Write out the entries once more, exactly as they appear.

##### RAW DATA #####

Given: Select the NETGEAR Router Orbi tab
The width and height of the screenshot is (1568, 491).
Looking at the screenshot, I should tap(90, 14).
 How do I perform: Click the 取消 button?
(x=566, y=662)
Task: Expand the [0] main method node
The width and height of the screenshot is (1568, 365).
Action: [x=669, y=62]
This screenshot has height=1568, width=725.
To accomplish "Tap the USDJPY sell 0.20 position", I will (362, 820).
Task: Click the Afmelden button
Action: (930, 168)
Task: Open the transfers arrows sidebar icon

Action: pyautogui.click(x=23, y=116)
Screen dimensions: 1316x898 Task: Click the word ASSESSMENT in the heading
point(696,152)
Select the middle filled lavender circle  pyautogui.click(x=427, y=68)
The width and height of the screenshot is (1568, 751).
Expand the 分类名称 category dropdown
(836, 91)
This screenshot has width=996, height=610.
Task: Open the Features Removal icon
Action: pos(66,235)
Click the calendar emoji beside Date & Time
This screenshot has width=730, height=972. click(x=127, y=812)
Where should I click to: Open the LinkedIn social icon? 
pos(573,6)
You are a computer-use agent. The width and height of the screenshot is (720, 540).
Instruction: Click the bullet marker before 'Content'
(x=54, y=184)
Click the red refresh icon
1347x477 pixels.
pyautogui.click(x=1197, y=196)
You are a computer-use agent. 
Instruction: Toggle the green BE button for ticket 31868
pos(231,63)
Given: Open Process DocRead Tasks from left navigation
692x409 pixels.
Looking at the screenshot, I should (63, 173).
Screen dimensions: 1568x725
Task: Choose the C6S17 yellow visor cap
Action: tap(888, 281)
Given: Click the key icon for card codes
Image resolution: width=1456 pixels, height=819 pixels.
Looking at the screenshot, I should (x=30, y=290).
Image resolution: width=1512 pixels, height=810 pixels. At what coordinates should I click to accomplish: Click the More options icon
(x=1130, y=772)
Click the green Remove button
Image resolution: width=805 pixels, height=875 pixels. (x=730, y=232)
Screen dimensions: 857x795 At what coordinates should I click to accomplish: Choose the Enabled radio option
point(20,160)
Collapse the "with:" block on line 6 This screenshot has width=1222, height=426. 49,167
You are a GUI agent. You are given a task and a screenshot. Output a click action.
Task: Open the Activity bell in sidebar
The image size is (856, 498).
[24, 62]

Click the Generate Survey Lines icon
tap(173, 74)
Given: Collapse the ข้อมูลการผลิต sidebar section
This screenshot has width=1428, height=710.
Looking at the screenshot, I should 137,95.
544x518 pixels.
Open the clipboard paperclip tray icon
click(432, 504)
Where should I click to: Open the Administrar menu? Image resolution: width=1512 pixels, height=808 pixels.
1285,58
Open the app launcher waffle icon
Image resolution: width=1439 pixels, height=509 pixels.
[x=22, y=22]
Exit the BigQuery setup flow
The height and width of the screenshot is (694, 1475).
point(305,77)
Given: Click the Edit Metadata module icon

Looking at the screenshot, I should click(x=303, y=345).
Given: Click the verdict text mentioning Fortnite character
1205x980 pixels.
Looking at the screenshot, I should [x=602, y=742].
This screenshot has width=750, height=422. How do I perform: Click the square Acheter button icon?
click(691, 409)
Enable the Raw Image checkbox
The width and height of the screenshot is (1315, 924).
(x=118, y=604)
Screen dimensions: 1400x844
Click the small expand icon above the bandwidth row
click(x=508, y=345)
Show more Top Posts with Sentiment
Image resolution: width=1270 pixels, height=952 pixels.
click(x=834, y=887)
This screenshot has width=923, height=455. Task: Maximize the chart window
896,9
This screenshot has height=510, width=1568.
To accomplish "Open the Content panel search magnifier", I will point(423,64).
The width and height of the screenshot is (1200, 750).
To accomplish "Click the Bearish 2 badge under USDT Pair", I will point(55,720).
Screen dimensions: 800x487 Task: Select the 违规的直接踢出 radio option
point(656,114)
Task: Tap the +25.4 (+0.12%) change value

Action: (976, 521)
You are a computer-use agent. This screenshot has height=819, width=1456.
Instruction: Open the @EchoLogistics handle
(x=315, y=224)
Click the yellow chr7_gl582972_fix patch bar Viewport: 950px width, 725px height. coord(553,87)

#####

■ **WRITTEN ANSWER**
Given: Select the NETGEAR Router Orbi tab
The width and height of the screenshot is (1568, 491).
Looking at the screenshot, I should tap(90, 14).
 How do I perform: Click the 取消 button?
(x=566, y=662)
Task: Expand the [0] main method node
The width and height of the screenshot is (1568, 365).
Action: [x=669, y=62]
This screenshot has height=1568, width=725.
To accomplish "Tap the USDJPY sell 0.20 position", I will (362, 820).
Task: Click the Afmelden button
Action: (930, 168)
Task: Open the transfers arrows sidebar icon

Action: pyautogui.click(x=23, y=116)
Screen dimensions: 1316x898 Task: Click the word ASSESSMENT in the heading
point(696,152)
Select the middle filled lavender circle  pyautogui.click(x=427, y=68)
The width and height of the screenshot is (1568, 751).
Expand the 分类名称 category dropdown
(836, 91)
This screenshot has width=996, height=610.
Task: Open the Features Removal icon
Action: pos(66,235)
Click the calendar emoji beside Date & Time
This screenshot has width=730, height=972. click(x=127, y=812)
Where should I click to: Open the LinkedIn social icon? 
pos(573,6)
You are a computer-use agent. The width and height of the screenshot is (720, 540).
Instruction: Click the bullet marker before 'Content'
(x=54, y=184)
Click the red refresh icon
1347x477 pixels.
pyautogui.click(x=1197, y=196)
You are a computer-use agent. 
Instruction: Toggle the green BE button for ticket 31868
pos(231,63)
Given: Open Process DocRead Tasks from left navigation
692x409 pixels.
Looking at the screenshot, I should (63, 173).
Screen dimensions: 1568x725
Task: Choose the C6S17 yellow visor cap
Action: tap(888, 281)
Given: Click the key icon for card codes
Image resolution: width=1456 pixels, height=819 pixels.
Looking at the screenshot, I should (x=30, y=290).
Image resolution: width=1512 pixels, height=810 pixels. At what coordinates should I click to accomplish: Click the More options icon
(x=1130, y=772)
Click the green Remove button
Image resolution: width=805 pixels, height=875 pixels. (x=730, y=232)
Screen dimensions: 857x795 At what coordinates should I click to accomplish: Choose the Enabled radio option
point(20,160)
Collapse the "with:" block on line 6 This screenshot has width=1222, height=426. 49,167
You are a GUI agent. You are given a task and a screenshot. Output a click action.
Task: Open the Activity bell in sidebar
The image size is (856, 498).
[24, 62]

Click the Generate Survey Lines icon
tap(173, 74)
Given: Collapse the ข้อมูลการผลิต sidebar section
This screenshot has width=1428, height=710.
Looking at the screenshot, I should 137,95.
544x518 pixels.
Open the clipboard paperclip tray icon
click(432, 504)
Where should I click to: Open the Administrar menu? Image resolution: width=1512 pixels, height=808 pixels.
1285,58
Open the app launcher waffle icon
Image resolution: width=1439 pixels, height=509 pixels.
[x=22, y=22]
Exit the BigQuery setup flow
The height and width of the screenshot is (694, 1475).
point(305,77)
Given: Click the Edit Metadata module icon

Looking at the screenshot, I should click(x=303, y=345).
Given: Click the verdict text mentioning Fortnite character
1205x980 pixels.
Looking at the screenshot, I should [x=602, y=742].
This screenshot has width=750, height=422. How do I perform: Click the square Acheter button icon?
click(691, 409)
Enable the Raw Image checkbox
The width and height of the screenshot is (1315, 924).
(x=118, y=604)
Screen dimensions: 1400x844
Click the small expand icon above the bandwidth row
click(x=508, y=345)
Show more Top Posts with Sentiment
Image resolution: width=1270 pixels, height=952 pixels.
click(x=834, y=887)
This screenshot has width=923, height=455. Task: Maximize the chart window
896,9
This screenshot has height=510, width=1568.
To accomplish "Open the Content panel search magnifier", I will point(423,64).
The width and height of the screenshot is (1200, 750).
To accomplish "Click the Bearish 2 badge under USDT Pair", I will point(55,720).
Screen dimensions: 800x487 Task: Select the 违规的直接踢出 radio option
point(656,114)
Task: Tap the +25.4 (+0.12%) change value

Action: (976, 521)
You are a computer-use agent. This screenshot has height=819, width=1456.
Instruction: Open the @EchoLogistics handle
(x=315, y=224)
Click the yellow chr7_gl582972_fix patch bar Viewport: 950px width, 725px height. coord(553,87)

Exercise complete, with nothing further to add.